Repeat exactly, and nothing more, the lines from the one that includes "Toggle Finished legend in Results by Status" through the final line of the entries; skip the pictures.

[[ Given entries open ]]

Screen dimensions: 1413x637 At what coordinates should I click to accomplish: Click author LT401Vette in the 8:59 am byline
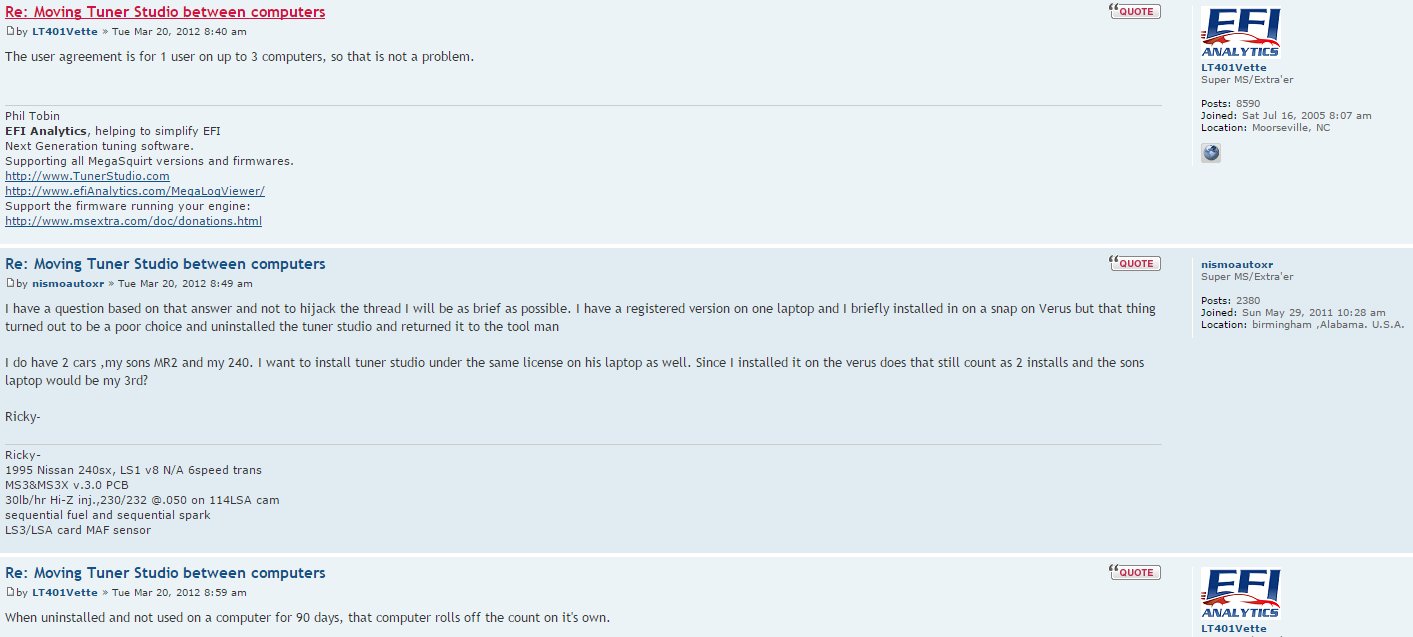pos(65,593)
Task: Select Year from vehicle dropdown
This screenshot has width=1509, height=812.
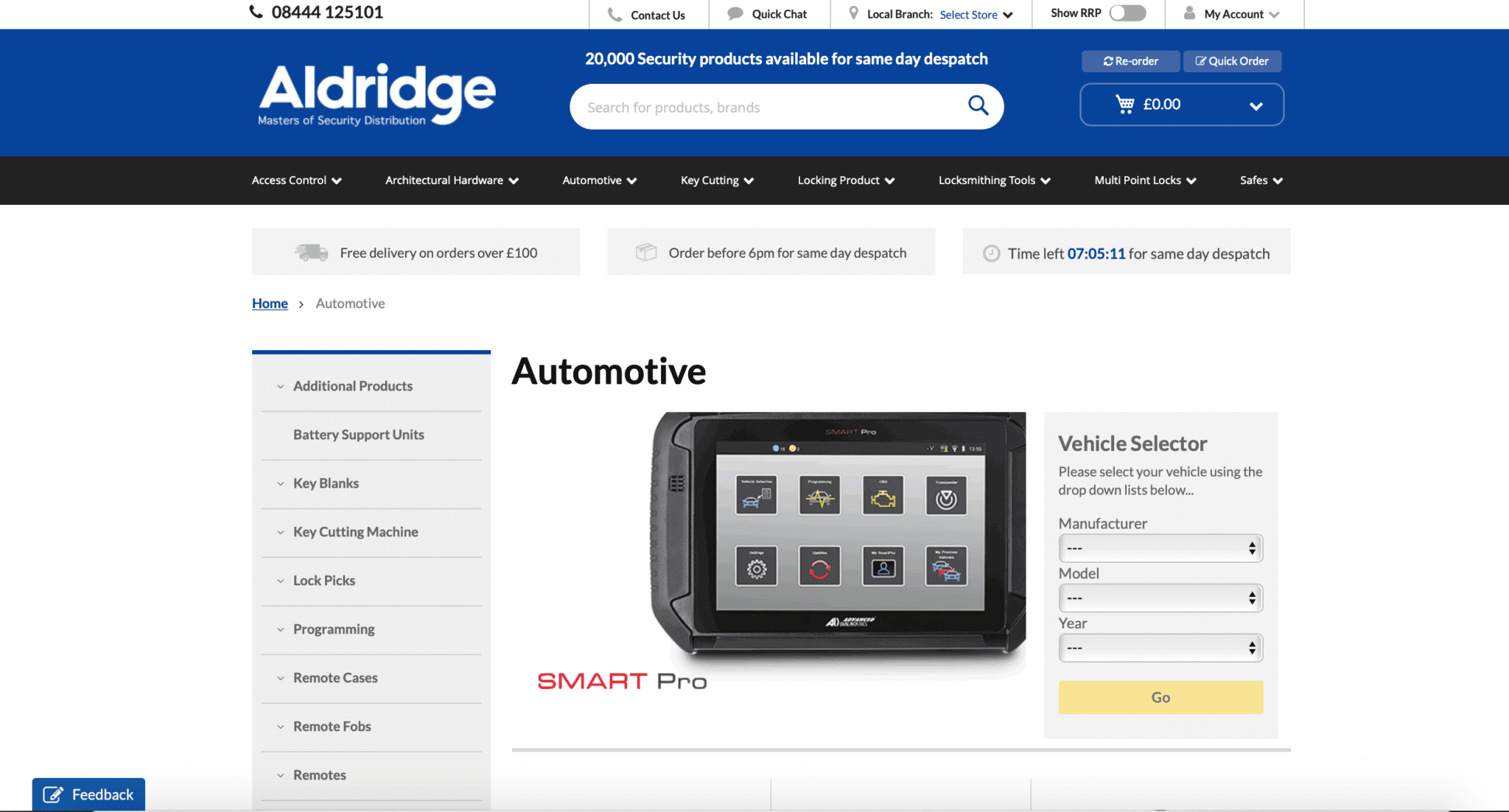Action: coord(1159,648)
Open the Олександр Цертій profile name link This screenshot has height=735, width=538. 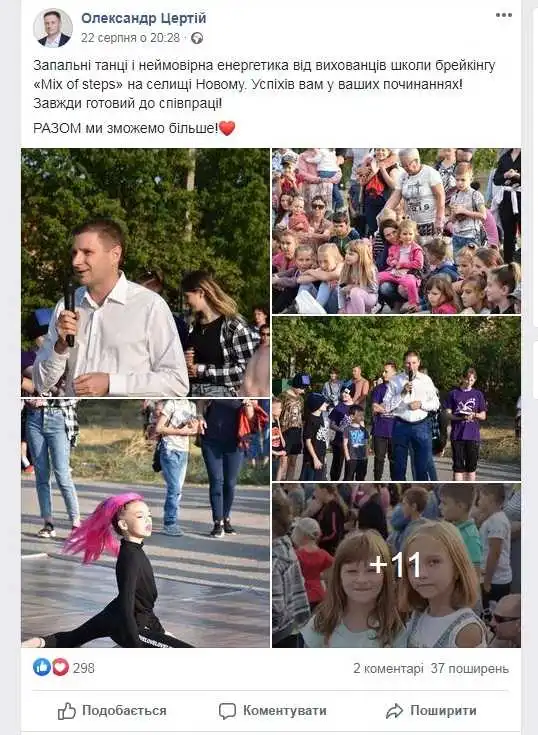[143, 18]

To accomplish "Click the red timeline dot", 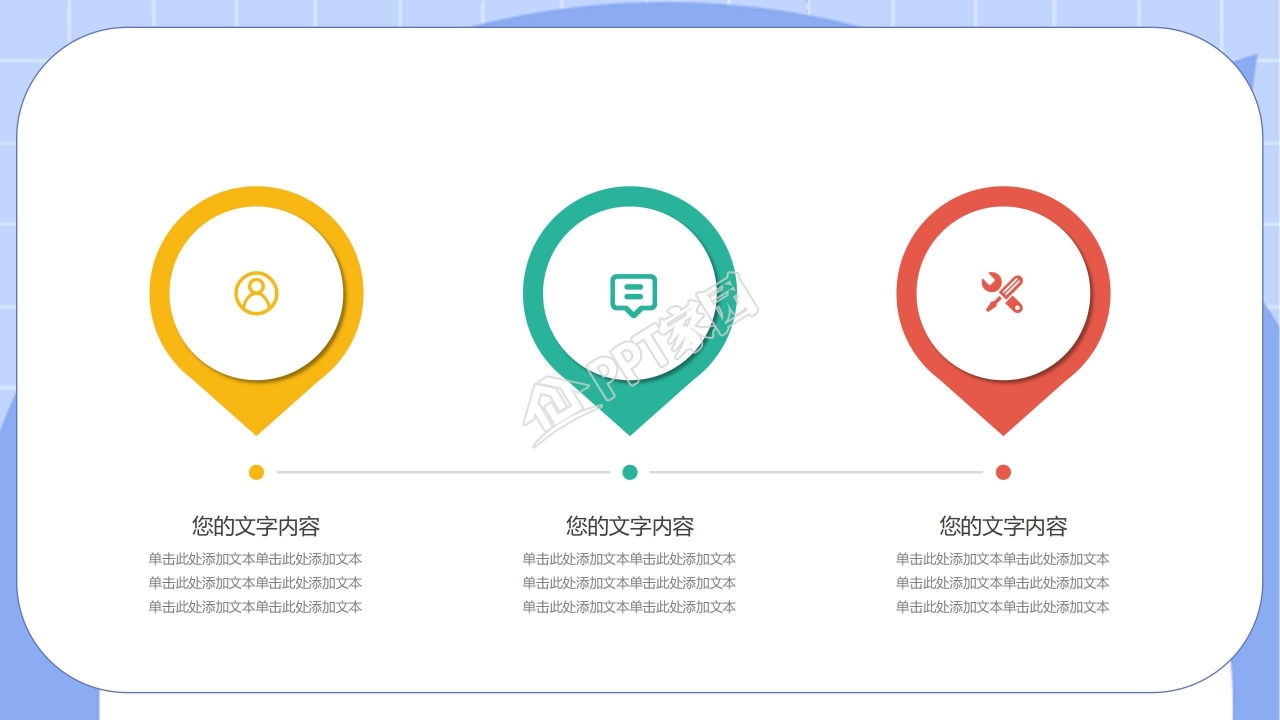I will pos(1003,472).
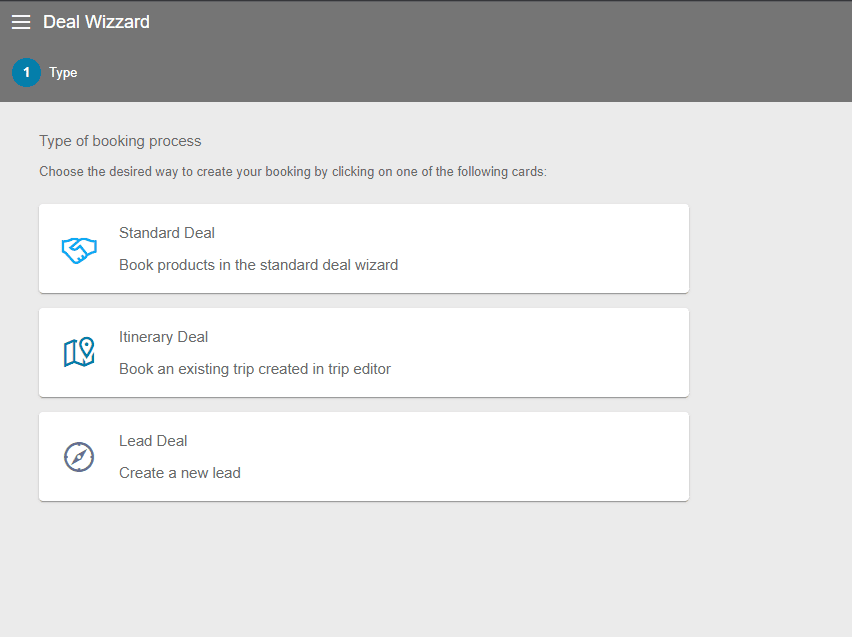The width and height of the screenshot is (852, 637).
Task: Select the Itinerary Deal heading text
Action: (x=164, y=337)
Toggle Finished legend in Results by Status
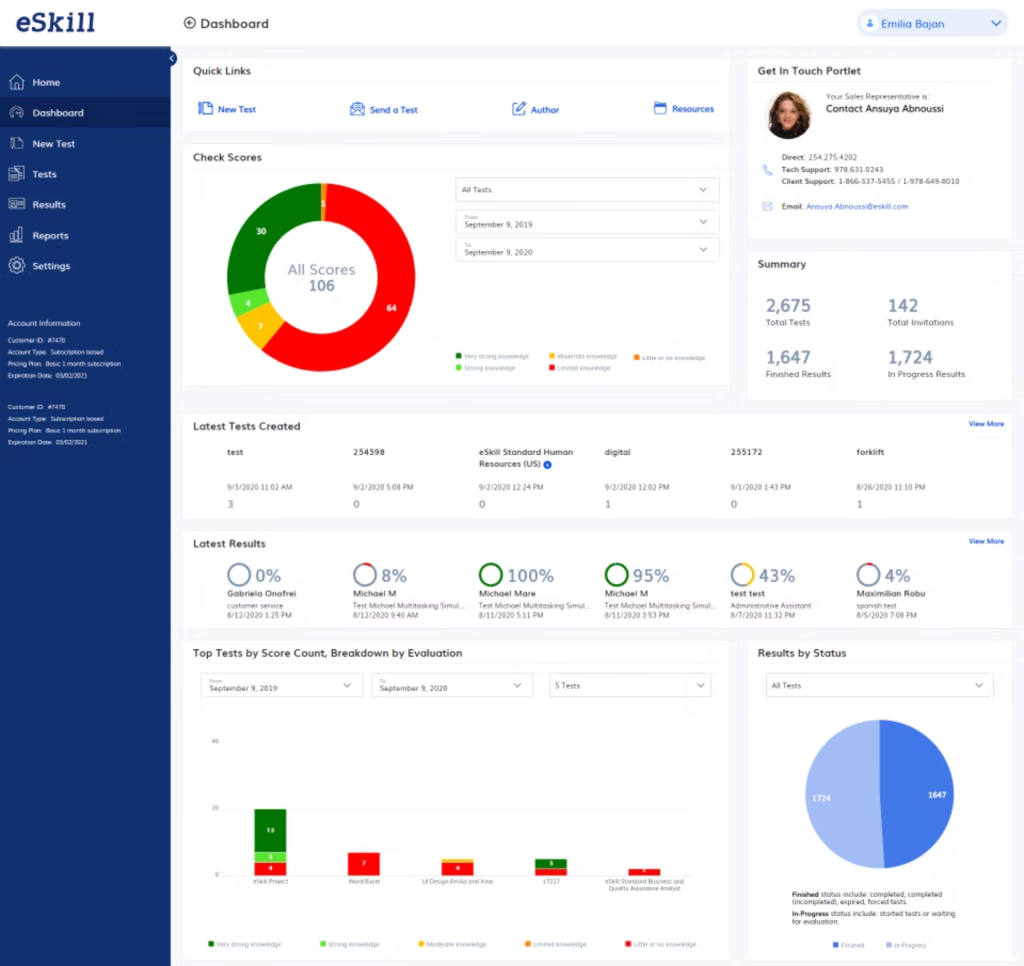 point(850,943)
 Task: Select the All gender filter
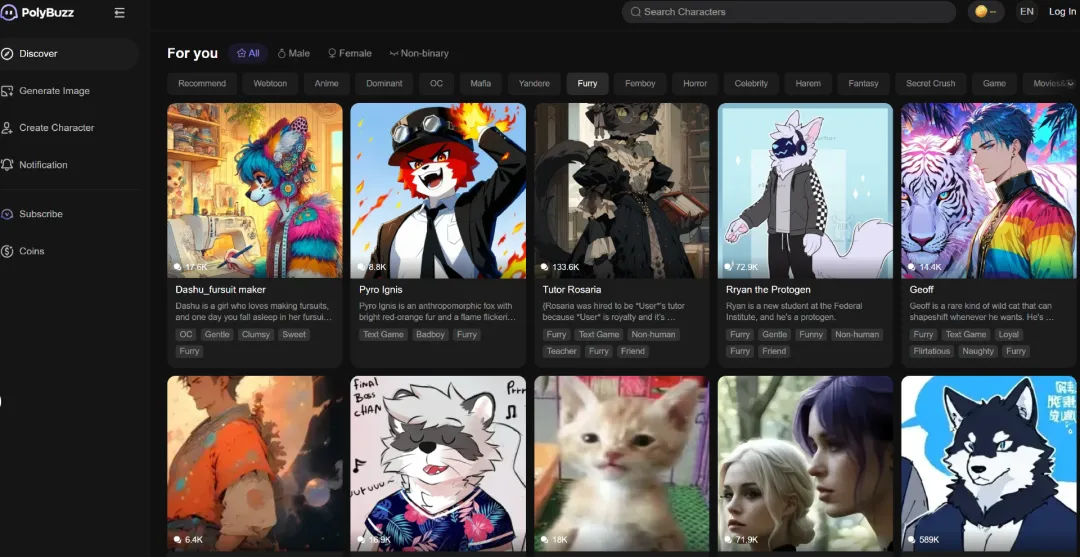tap(248, 53)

[[ Given entries closed ]]

Your solution -
Toggle Finished legend in Results by Status
 point(850,943)
 Task: Select the All gender filter
tap(248, 53)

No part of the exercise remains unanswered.